> _Document passage_:
9. In the instant case -the learned Magistrate took cognizance against the present applicants on presentation of the charge-sheet beyond the period of limitation. Thus, the order taking cognizance is not sustainable in the eye of law and is bad and without jurisdiction.
10. The question then arises, as to whether the delay could be subsequently condoned. In my opinion, in view of what I have discussed above, the court could not, subsequent to the passing of the order taking cognizance, condone the delay and extend the period of limitation. As I have held that before taking cognizance of the offence, the court is required to satisfy itself of the grounds for extension of time which was not done in the present case, so the order dated 6-11-1978 as well, would not validate the initial order of taking cognizance of the offences.
11. It may however, be observed that under Section 473 Cr. P. C., powers have been conferred on the court like the provision contained in Section 5 of the Limitation Act 'wherein the court may extend the prescribed period in case the appellant or the applicant satisfied the court that he has sufficient cause for not preferring the appeal or making an application within the prescribed period. Under Section 473 apart from properly explaining the delay, the court is empowered to extend the period even in the interests of justice. Section 473 thus has to be liberally construed in the light of the words in which it is expressed.

> _Provided records_:
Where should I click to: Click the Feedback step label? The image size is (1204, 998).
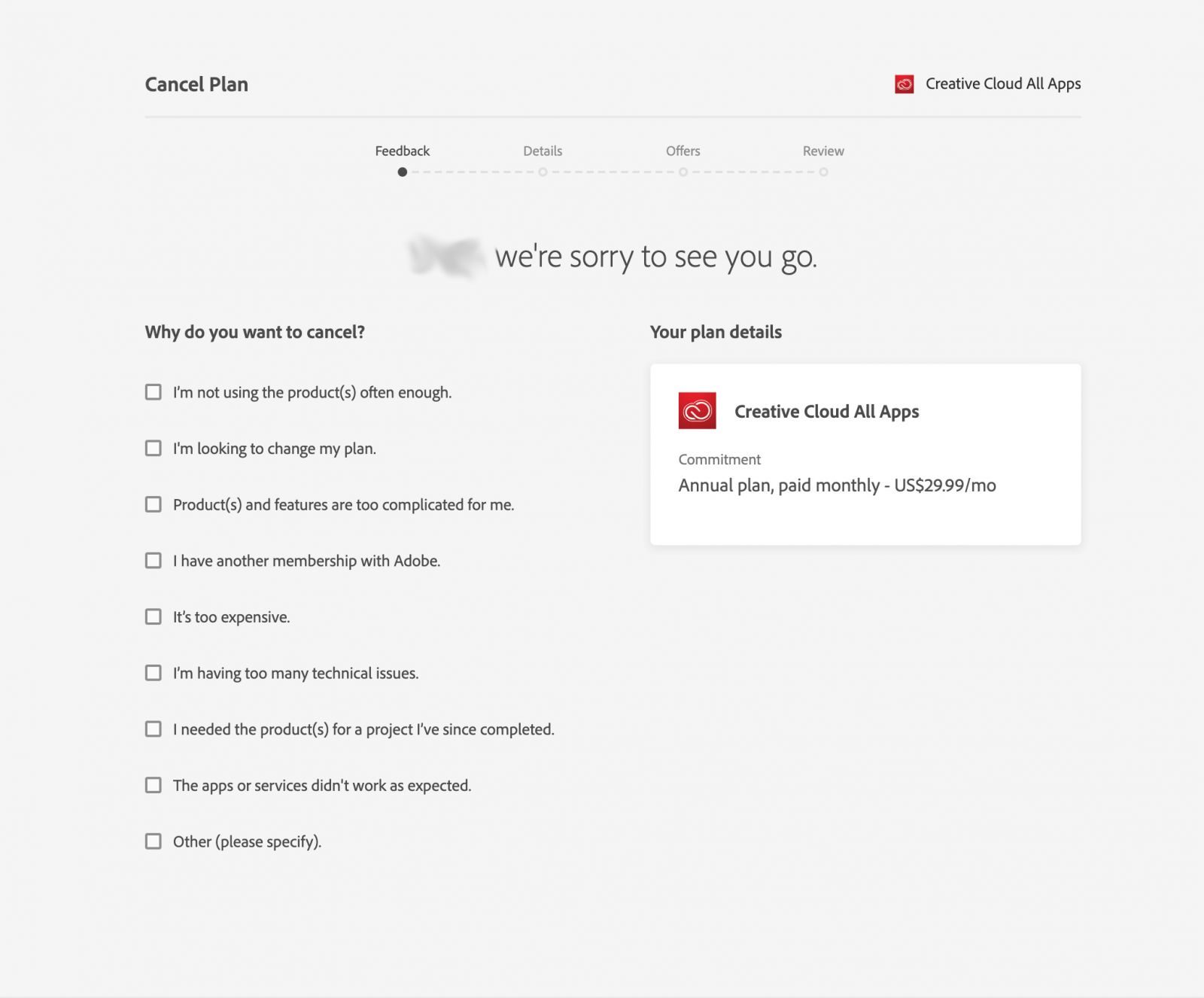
==
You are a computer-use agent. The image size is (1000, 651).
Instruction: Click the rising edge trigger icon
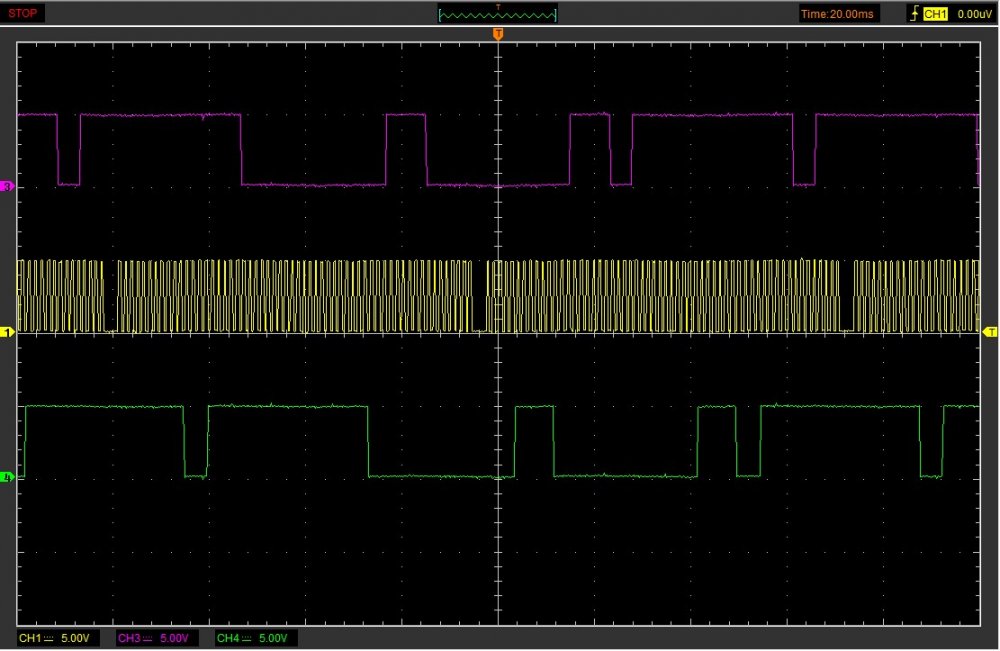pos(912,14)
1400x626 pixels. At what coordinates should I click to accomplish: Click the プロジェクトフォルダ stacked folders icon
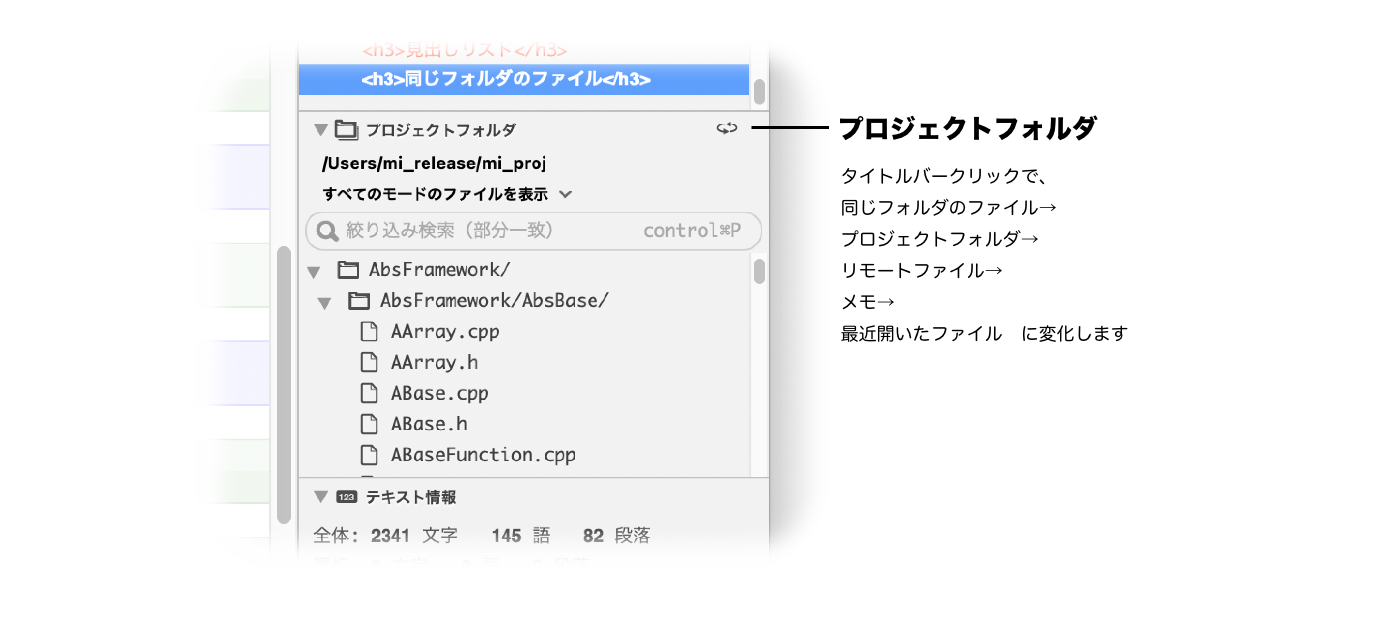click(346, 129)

> _Stated exercise_: Reproduce the passage of the judgment above on delay in taking cognizance, from "9. In the instant" to "of the offences.".

> _Output for this task_:
9. In the instant case -the learned Magistrate took cognizance against the present applicants on presentation of the charge-sheet beyond the period of limitation. Thus, the order taking cognizance is not sustainable in the eye of law and is bad and without jurisdiction.
10. The question then arises, as to whether the delay could be subsequently condoned. In my opinion, in view of what I have discussed above, the court could not, subsequent to the passing of the order taking cognizance, condone the delay and extend the period of limitation. As I have held that before taking cognizance of the offence, the court is required to satisfy itself of the grounds for extension of time which was not done in the present case, so the order dated 6-11-1978 as well, would not validate the initial order of taking cognizance of the offences.